*TASK PROMPT*.
Copy out the lines of the records below, and only those lines, from the one with "Given: Click sort arrow icon in Roles column" through the one with "Given: Click the free shipping progress bar", exactly as they appear.

Pixel coordinate grounding data:
• • •

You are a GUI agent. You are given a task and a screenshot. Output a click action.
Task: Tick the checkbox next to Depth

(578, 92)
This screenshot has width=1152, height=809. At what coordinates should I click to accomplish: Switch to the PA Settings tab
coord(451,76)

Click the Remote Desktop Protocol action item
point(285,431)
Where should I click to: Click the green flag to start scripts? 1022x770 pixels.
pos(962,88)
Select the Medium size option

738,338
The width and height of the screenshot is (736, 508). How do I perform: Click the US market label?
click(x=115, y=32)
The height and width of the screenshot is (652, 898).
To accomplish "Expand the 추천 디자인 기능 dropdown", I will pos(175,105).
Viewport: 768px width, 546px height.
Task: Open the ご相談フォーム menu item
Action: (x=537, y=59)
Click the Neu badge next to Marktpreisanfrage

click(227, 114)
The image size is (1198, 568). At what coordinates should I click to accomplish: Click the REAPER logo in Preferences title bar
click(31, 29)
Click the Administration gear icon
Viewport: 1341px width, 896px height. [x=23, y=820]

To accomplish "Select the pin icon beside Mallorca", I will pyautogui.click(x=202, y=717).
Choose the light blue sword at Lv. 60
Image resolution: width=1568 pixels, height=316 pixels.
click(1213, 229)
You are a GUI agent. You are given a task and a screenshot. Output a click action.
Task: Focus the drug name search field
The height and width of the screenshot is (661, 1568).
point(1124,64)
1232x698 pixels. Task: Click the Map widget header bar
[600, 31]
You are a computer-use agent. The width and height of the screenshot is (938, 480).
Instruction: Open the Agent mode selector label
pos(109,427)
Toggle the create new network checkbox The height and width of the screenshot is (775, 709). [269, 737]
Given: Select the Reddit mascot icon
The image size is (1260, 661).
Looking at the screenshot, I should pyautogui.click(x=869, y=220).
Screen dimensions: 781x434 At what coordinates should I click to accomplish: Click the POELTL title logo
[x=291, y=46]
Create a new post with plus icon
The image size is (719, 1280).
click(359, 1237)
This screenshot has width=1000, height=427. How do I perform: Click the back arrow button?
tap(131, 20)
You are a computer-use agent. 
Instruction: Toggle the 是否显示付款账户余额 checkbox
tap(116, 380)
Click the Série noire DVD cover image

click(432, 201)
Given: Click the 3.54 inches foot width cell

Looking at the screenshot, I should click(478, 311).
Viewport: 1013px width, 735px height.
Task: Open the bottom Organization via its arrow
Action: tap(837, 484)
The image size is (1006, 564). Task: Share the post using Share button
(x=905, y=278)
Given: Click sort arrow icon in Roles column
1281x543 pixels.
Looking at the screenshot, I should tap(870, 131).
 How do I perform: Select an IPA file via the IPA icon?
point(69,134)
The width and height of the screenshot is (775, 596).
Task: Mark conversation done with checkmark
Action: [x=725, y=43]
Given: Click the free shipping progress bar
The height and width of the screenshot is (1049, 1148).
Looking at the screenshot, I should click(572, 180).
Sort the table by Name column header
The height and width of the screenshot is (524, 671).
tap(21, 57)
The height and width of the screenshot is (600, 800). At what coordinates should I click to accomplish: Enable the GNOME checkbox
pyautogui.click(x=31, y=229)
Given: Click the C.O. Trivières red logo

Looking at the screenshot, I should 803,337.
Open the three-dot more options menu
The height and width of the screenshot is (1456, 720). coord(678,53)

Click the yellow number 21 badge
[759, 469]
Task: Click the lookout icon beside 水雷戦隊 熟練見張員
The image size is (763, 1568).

• • •

*RESPONSE AREA*.
Given: Click sort arrow icon in Roles column
1281x543 pixels.
Looking at the screenshot, I should tap(870, 131).
 How do I perform: Select an IPA file via the IPA icon?
point(69,134)
The width and height of the screenshot is (775, 596).
Task: Mark conversation done with checkmark
Action: [x=725, y=43]
Given: Click the free shipping progress bar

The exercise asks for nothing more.